Proteste nach Inflation

Auf die derzeitige politische und wirtschaftliche Siuation ging Dr. René de Jesús Gómez Manzano, Vorsitzender der IGFM Kuba, ein. Unter dem Vorwand der Umsetzung des sogenannten Arrangement-Prozess – der darauf abzielt, eine der beiden kubanischen Währungen zu beseitigen – habe die Regierung sowohl die Gehälter und Renten als auch die Preise erhöht. Die daraus resultierende Inflation habe das reale Einkommen der Kubaner erheblich reduziert und eine Welle von Protesten ausgelöst, auf die das Regime mit Repressionen reagiert habe. „In der heutigen schlimmen wirtschaftlichen Situation sind alle Hoffnungen des Regimes an den Erfolg des kubanischen Impfstoffs gegen COVID-19 gebunden“, so Dr. Gómez Manzano und verweist darauf, dass Kuba innerhalb der letzten Wochen einen starken Anstieg von Coronavirus-Fällen erlebt hat. Bisher habe allerdings kein Kubaner den Impfstoff erhalten.

„Die Diktatur lehnt Schwule ab und demütigt uns“

„Wir Schwule haben keinerlei Vertretung, keine Stimme in der kubanischen Regierung. Wir sind völlig schutzlos und die grausame Diktatur lehnt uns ab und demütigt uns. Wir warten sehnsüchtig auf den Tag, an dem in Kuba die Menschenrechte und besonders die LGBT-Rechte respektiert werden“, erklärt der 18-jährige Adrian Rubio, der sich als Mitglied der kubanischen LGBT-Community für Menschenrechte einsetzt. Als „kritischer als zu Fidel Castros Zeiten“ bezeichnete der kubanische Schriftsteller und Journalist Amir Valle die aktuelle Situation in Kuba und betont in diesem Zusammenhang die gestiegenen Repressionen gegenüber Künstlern und Intellektuellen. Deshalb sieht er den Dialog der EU, der UNO und der neuen US-Regierung mit Kuba kritisch.

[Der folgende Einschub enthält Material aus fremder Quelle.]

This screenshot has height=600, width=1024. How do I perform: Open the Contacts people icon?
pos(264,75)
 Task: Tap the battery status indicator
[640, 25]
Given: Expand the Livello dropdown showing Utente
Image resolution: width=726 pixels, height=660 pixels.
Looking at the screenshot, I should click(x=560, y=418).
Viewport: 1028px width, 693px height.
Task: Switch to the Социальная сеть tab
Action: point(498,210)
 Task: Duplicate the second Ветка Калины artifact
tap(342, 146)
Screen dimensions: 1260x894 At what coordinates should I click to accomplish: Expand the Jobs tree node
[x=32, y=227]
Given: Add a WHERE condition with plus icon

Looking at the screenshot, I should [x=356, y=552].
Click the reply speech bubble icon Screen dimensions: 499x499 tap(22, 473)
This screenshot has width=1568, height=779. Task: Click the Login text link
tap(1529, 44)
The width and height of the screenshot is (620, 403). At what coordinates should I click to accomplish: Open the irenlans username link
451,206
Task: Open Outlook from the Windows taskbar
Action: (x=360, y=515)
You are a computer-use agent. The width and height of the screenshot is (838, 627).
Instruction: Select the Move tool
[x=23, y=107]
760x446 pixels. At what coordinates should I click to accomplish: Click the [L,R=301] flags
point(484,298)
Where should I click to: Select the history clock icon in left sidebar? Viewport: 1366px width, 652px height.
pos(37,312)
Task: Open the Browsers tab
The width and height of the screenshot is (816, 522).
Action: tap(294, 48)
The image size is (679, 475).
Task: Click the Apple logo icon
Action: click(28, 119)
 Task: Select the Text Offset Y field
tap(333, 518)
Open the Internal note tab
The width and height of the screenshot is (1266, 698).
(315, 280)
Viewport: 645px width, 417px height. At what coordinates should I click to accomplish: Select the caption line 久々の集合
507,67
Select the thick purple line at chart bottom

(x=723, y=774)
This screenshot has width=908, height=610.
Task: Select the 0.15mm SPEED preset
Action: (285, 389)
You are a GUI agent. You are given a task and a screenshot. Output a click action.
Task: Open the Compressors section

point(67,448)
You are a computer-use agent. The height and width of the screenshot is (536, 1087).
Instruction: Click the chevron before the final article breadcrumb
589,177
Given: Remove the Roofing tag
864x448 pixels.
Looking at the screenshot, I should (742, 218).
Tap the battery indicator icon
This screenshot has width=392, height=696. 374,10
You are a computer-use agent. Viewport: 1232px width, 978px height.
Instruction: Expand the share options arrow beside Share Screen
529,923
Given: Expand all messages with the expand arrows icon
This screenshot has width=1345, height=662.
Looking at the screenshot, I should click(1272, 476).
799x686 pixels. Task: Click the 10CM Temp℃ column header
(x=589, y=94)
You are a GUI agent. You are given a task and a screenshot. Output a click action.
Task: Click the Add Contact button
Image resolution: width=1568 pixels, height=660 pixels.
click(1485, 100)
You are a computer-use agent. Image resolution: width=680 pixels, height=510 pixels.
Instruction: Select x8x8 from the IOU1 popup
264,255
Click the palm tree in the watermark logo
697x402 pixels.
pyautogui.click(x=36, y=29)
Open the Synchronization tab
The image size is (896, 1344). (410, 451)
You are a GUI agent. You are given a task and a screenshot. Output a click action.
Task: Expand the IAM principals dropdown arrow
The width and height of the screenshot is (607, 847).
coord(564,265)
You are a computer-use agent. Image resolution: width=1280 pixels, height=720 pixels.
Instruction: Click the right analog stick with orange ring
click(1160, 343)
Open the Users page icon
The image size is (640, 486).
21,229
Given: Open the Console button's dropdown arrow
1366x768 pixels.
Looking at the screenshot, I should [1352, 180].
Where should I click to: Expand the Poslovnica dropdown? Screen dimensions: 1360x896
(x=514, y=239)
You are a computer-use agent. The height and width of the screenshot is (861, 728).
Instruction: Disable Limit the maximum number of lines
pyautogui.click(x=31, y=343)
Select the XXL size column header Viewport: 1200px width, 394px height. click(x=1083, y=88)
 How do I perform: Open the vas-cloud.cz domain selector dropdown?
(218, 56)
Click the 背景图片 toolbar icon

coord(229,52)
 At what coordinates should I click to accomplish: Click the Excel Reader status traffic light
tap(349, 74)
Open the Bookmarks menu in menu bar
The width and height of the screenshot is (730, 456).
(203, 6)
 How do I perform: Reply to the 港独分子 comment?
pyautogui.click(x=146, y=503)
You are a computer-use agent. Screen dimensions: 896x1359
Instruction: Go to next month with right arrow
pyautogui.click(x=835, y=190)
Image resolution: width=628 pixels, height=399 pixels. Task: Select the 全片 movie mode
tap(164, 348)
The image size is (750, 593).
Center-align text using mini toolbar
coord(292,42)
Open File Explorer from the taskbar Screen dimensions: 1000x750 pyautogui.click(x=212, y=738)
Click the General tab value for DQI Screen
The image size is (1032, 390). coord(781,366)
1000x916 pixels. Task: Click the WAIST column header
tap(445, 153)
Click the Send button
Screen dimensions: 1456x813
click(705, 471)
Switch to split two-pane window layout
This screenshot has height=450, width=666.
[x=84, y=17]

Künstler lehnen sich gegen Regime auf

Die derzeitige Situation der Künstler griff auch der Pfarrer Manuel Alberto Morejón Soler, Pastor der Christlichen Allianzkirche in Kuba, in seiner Videobotschaft auf. und ging auf die Urteile im Zuge des sogenannten Schwarzen Frühlings ein, als 75 Bürgerrechtler am 18. März 2003 verhaftet und zu Haftstrafen zwischen zwölf und 28 Jahren verurteilt wurden. „Heute hat sich eine Gruppe von jungen Künstlern spontan erhoben und stört die Diktatur zutiefst, die Bewegung San Isidro (El Movimiento de San Isidro). Diese jungen Leute haben sich nach der willkürlichen Verhaftung des Rappers Denis Solis zusammengetan, um die Freilassung ihres Mitstreiters zu fordern”, so Pfarrer Soler. Nach Repressionen traten sie sogar in einen Hungerstreik und demonstrierten vor dem Kultusministerium für ihre Rechte. Nachdem die Behörden gewaltsam gegen die Gruppe vorgingen, schufen die Musiker die Hymne `Patria y Vida` („Heimat und Leben”). Die kubanische Journalistin Iliana Hernandez ist Teil der Bewegung San Isidro: „`Patria y Vida` ist ein Lied ist, das dem kubanischen Volk viel Hoffnung gebracht hat, es ist zur Freiheitshymne des kubanischen Volkes geworden. Wir demonstrieren damit für Veränderung und betonen, dass das kubanische Volk Heimat und Leben (patria y vida) möchte und nicht Heimat oder Tod (patria o muerte).”